Antara proses dan hasil pendidikan yang bermutu saling berhubungan. Akan tetapi agar proses yang baik itu tidak salah arah, maka mutu dalam artian hasil (ouput) harus dirumuskan lebih dahulu oleh sekolah, dan harus jelas target yang akan dicapai untuk setiap tahun atau kurun waktu lainnya. Berbagai input dan proses harus selalu mengacu pada mutu-hasil (output) yang ingin dicapai. Dengan kata lain tanggung jawab sekolah dalam school based quality improvement bukan hanya pada proses, tetapi tanggung jawab akhirnya adalah pada hasil yang dicapai . Untuk mengetahui hasil/prestasi yang dicapai oleh sekolah ' terutama yang menyangkut aspek kemampuan akademik atau "kognitif" dapat dilakukan benchmarking (menggunakan titik acuan standar, misalnya :NEM oleh PKG atau MGMP). Evaluasi terhadap seluruh hasil pendidikan pada tiap sekolah baik yang sudah ada patokannya (benchmarking) maupun yang lain (kegiatan ekstra-kurikuler) dilakukan oleh individu sekolah sebagai evaluasi diri dan dimanfaatkan untuk memperbaiki target mutu dan proses pendidikan tahun berikutnya. Dalam hal ini RAPBS harus merupakan penjabaran dari target mutu yang ingin dicapai dan skenario bagaimana mencapainya.

Kerangka kerja dalam manajemen peningkatan mutu berbasis sekolah

Dalam manajemen peningkatan mutu berbasis sekolah ini diharapkan sekolah dapat bekerja dalam koridor - koridor tertentu antara lain sebagai berikut ;

Sumber daya; sekolah harus mempunyai fleksibilitas dalam mengatur semua sumber daya sesuai dengan kebutuhan setempat. Selain pembiayaan operasional/administrasi, pengelolaan keuangan harus ditujukan untuk : (i) memperkuat sekolah dalam menentukan dan mengalolasikan dana sesuai dengan skala prioritas yang telah ditetapkan untuk proses peningkatan mutu, (ii) pemisahan antara biaya yang bersifat akademis dari proses pengadaannya, dan (iii) pengurangan kebutuhan birokrasi pusat.

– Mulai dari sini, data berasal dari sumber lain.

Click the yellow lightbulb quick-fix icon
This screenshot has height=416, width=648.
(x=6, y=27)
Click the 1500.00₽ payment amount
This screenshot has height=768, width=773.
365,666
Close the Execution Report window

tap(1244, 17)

Pertanggung-jawaban (accountability); sekolah dituntut untuk memilki akuntabilitas baik kepada masyarakat maupun pemerintah. Hal ini merupakan perpaduan antara komitment terhadap standar keberhasilan dan harapan/tuntutan orang tua/masyarakat. Pertanggung-jawaban (accountability) ini bertujuan untuk meyakinkan bahwa dana masyarakat dipergunakan sesuai dengan kebijakan yang telah ditentukan dalam rangka meningkatkan kualitas pendidikan dan jika mungkin untuk menyajikan informasi mengenai apa yang sudah dikerjakan. Untuk itu setiap sekolah harus memberikan laporan pertanggung-jawaban dan mengkomunikasikannya kepada orang tua/masyarakat dan pemerintah, dan melaksanakan kaji ulang secara komprehensif terhadap pelaksanaan program prioritas sekolah dalam proses peningkatan mutu.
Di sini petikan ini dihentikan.